Dub-a-dub-a-dum-dum,
Dub-a-dub-a-dum,
Dub-a-dum-dum
Dub-a-dum
Dub-a-dub-a-dum..."
That is, a Christmas classic that very nearly wasn't a Christmas song at all.
Oh, and which I dutifully massacred tonight, at The Dignity's final pre-Christmas Sunday-night-is-music-night Night, along with "Blue Christmas" (and, er, less festively, The Feeling's Supertramptastic "Fill My Little World" and my own notatalltastic "The Morning After"...)
Well, I got through 'em all, and the Jona Lewie closer, eventually realising the whoops and cheers from the corner were more to do with the folks on the foosball table than my own renditions and reception...
Ah, if only I'd had the appropriate, accompanying Sally Army band for said "Stop The Cavalry"...
Ah (again), that reminds me... Perhaps it was sound enough, how I managed to (just about) remember all appropriate lyrics, when for the past nine days the only songs heading relentlessly around my head have been "A Bushell And A Peck" and "Follow The Fold" from Guys And Dolls, nine days after oh-so-belatedly seeing the West End production with EastEnders rapist Trevor in the strangely-under-singing Sinatra role, an understudy looking like Stephen Mangan in Marlon's, hugworthy ex-Emmerdale redhead Amy Nuttall banishing all pretty thought of Jean Simmons and Nineties-teen-obsession Samantha Janus a-choo-choo-chooing sexily as Miss Adelaide...
Ah yes, the Sally Army. Might have done mightily fine tonight, but perhaps I have finally banished "Follow The Fold" from mind (".. stray no more. stray no more - put down the bottle and we'll say no more..."...? Hm...)
I realise I haven't kept up to my own schedule and reviewed my own, latest-before-tonight's-latest-one gig, at the Fiddlers Elbow a few Sundays ago (not actually Kentish Town, more Chalk Farm but even perhaps, that magical Camden...) Well, it went okay, and I got through a few old songs, a few hesitant new'uns, and covers of "Every Night" by Sir Macca, and "I Must Be In Love" by The, er, Rutles...

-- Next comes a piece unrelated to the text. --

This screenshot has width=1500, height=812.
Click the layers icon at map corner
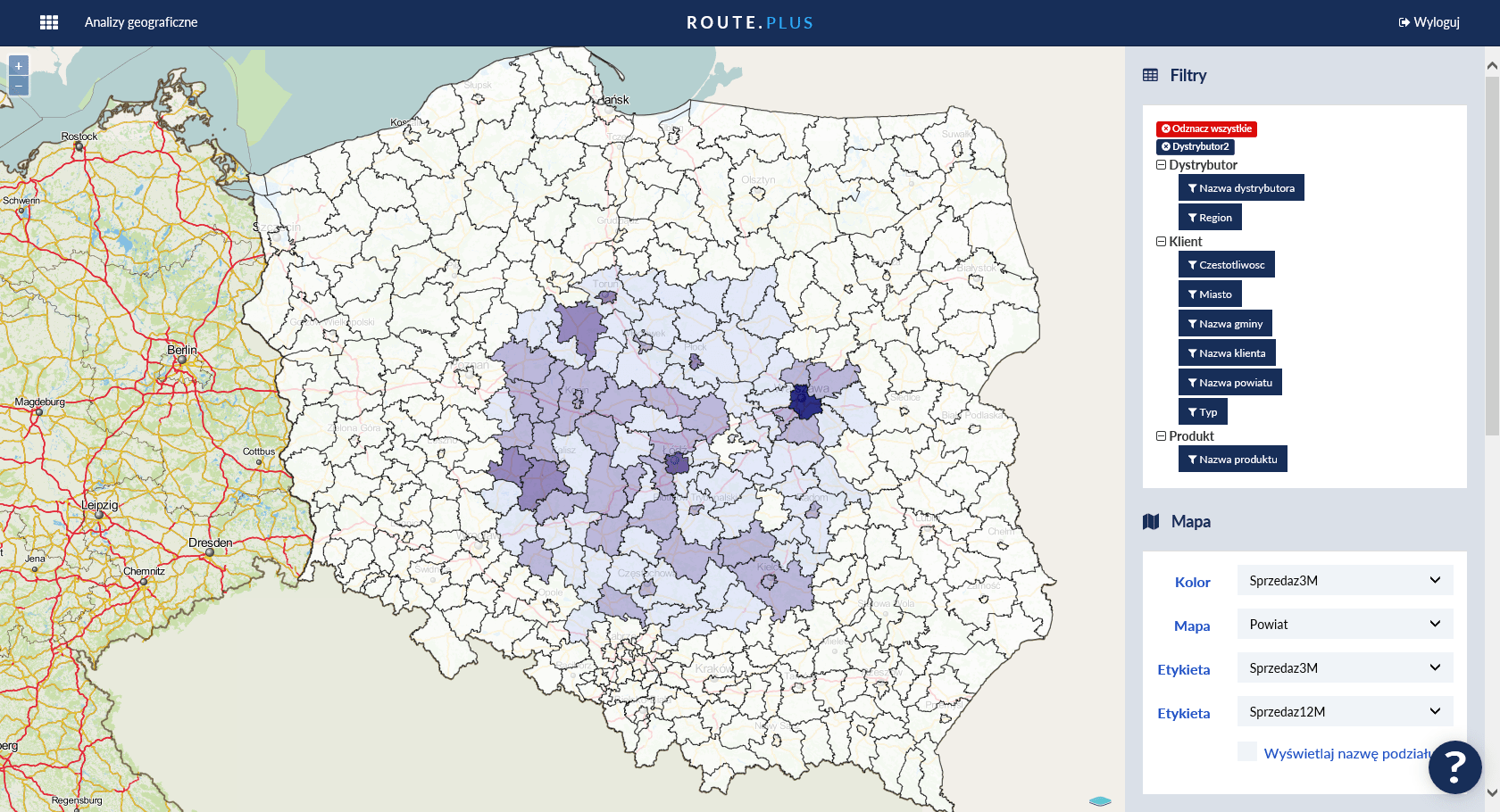(1100, 801)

And a good-ish-enough time was had by all. I hope. Should really head back there, in fact, at least for the stunning and friendly Russian barmaid, and maybe for such bands as whose names were pasted over the walls (alongside my own, happily-correctly-spelled) including the appallingly-titled Conspiracy Of Flightless and the intriguingly-monikered Drink-Fuelled Violence...
God bless us, every one.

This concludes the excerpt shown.